Interesting. IS it wrong that my first thought was that they look benign and unobtrusive enough that they could be easily socially engineered into somewhere to start scanning for vulnerabilities... ?
When flashed with the appropriate firmware of course.
Not sure it's 100% applicable, but certainly my proposal would indeed by illegal black-hattery, unless done by a legit pen-tester.
I'd never do such a thing, but I might now be more aware that the little plastic block attached to the socket over there could easily be a cheap, full linux system running some sort of metasploit/neopwn variant...
We are now beyond assuming that you can "see" the tiny computer over there. You can pretty assume that for example that any electrical device could have one of these concealed in it. That includes electric cords and light bulbs.
Additionally these can be hidden in non-electrical objects with small batteries and run for weeks.
This is exactly why I dismantle and inspect all 'unimaginably cheap' pieces of tech before using them for their intended purpose. That, and curiosity. There are many clever cost-cutting hacks to be learned that way.
I remember the talk about it at the time. I still have my sheevaplug at home, I pre-ordered one of the first dev kits and used to be active on one of the plug forums. I don't use it for anything much any more but I did a power-supply replacement a couple of years ago when it blew.
That pwn-plug has had some serious mods done to it, with bluetooth, 4G and 802.11 wireless built in!
(--edit-- I see now that those are provided by adaptors, not built in to the box, that does reduce its stealthiness somewhat)
These new ones are much smaller than that by the looks of things though, seemingly on the scale of socket adaptors, rather than (to an up to date eye) quite a big power brick.
It's currently £5 inc. delivery on Amazon.co.uk. This puts it into Raspberry Pi Zero and NodeMCU/ESP8266 territory.
Add to the fact that internally it's not very different to the venerable TP-Link WR-703N and it's possibly a great OpenWRT device to tinker with.
I've used Gearbest in the past. They're ok to order from generally, but their unsubscribe mailing list email link doesn't work and I had trouble ordering from them initially due to delivery address issues at my end.
Except the pi zero has a 1ghz quad core processor and 512mb ram. This has 64mb and a terrible 400mhz single core processor (i think). So not really that comparable.

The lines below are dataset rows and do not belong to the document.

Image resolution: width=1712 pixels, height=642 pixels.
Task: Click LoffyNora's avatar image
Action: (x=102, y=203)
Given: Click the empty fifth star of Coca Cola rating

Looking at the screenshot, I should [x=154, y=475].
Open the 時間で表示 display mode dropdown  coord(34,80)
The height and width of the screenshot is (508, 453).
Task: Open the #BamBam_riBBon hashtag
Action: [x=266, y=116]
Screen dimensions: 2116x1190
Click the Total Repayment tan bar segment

Also not forgetting that without modifying the chip it gives the Chinese company that makes it complete access to any files that go near it if it gets internet access.
Both this and the still to be delivered "Black-Swift" are minimal single board computers using the AR9331. It should be similar to the Black-Swift's power specs,
"Power consumption: 120 mA typical (400 MHz CPU frequency, Wi-Fi enabled), 60 mA in energy-saving mode (200 MHz, Wi-Fi disabled), 300 mA max"

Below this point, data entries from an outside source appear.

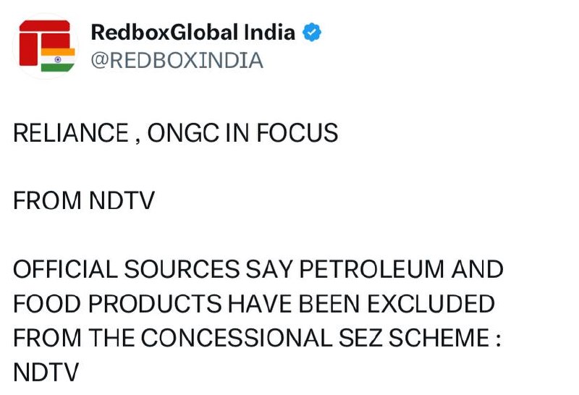Open the RedboxGlobal India display name

pos(193,33)
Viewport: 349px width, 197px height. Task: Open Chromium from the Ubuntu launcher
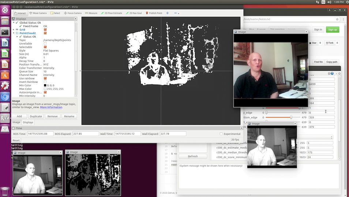[5, 97]
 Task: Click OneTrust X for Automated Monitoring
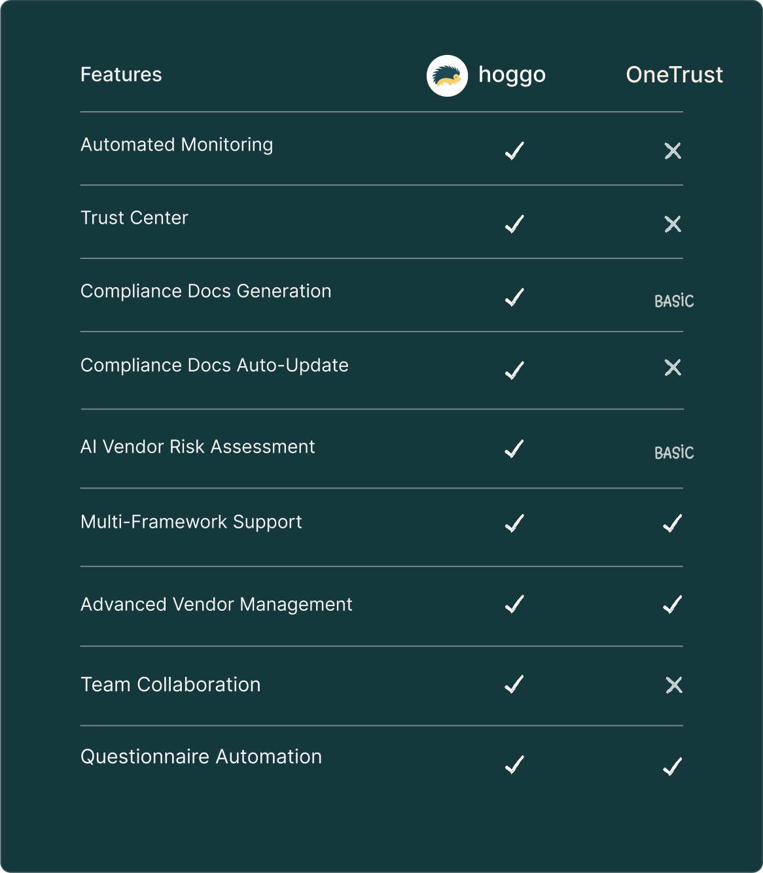(673, 151)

This is at 5v so ~1.5w max. If you wanted to use even moderate power USB2 peripherals instead of the SD card reader you'd have to inject external 5v power.
If you don't need sdcard reader, but want RJ45 for wired Ethernet and USB host port connectors out-of-the-box (as opposed to soldering to test-points on Zsun), ~ $7 will get you this:
Just a heads up, the device you mention uses an RT5350-based SOC. There's nothing wrong with it, but support can sometimes be a little flaky.
However, the built-in wifi chipset doesn't do channel hopping properly while the AR9331 does, meaning that for people doing 802.11 security stuff this is not the chipset for you.
If on the other hand you're not doing 802.11 or anything funky with the hardware, it's a nice little box. I have one using a CDC ether USB gadget to inject rickrolls into web pages.
No, I'm using a HooToo TripMate Mini (HT-TM03) which uses the same SoC and seems to work fine out of the box, but I had to build my own OpenWRT image based on a hodgepodge of current trunk and Wingspinner's HT-TM02 work.
EDIT: Actually there are quite a few boxes out there that do have CDC support built in. The ASUS WL-330NUL uses a stripped down ASUSWRT and has CDC support built-in. You can get the firmware source and build your own version if you like. It's not as friendly as OpenWRT (which is saying something) but is workable if you persevere.
Given that it can apparently act as a USB card reader if plugged into a bog standard PC, i suspect no more than your typical USB device. So something like 0.5A at 5V.
Yeah, a few days ago we noticed that our wiki pages fell off Google and Bing search results. No idea why, and Google Webmaster Tools aren't helpful, either. :(
This is OpenWRT, not the same thing as DD-WRT. It's basically a full embedded Linux distro with extra emphasis on networking and complete with its own package manager, so the answer is yes you can do quite a lot with it.
It's possible to do more general purpose stuff with DD-WRT as well, but it's not quite as flexible . IIRC you can install your own packages there too, but it is set up to be more streamlined as a SOHO router.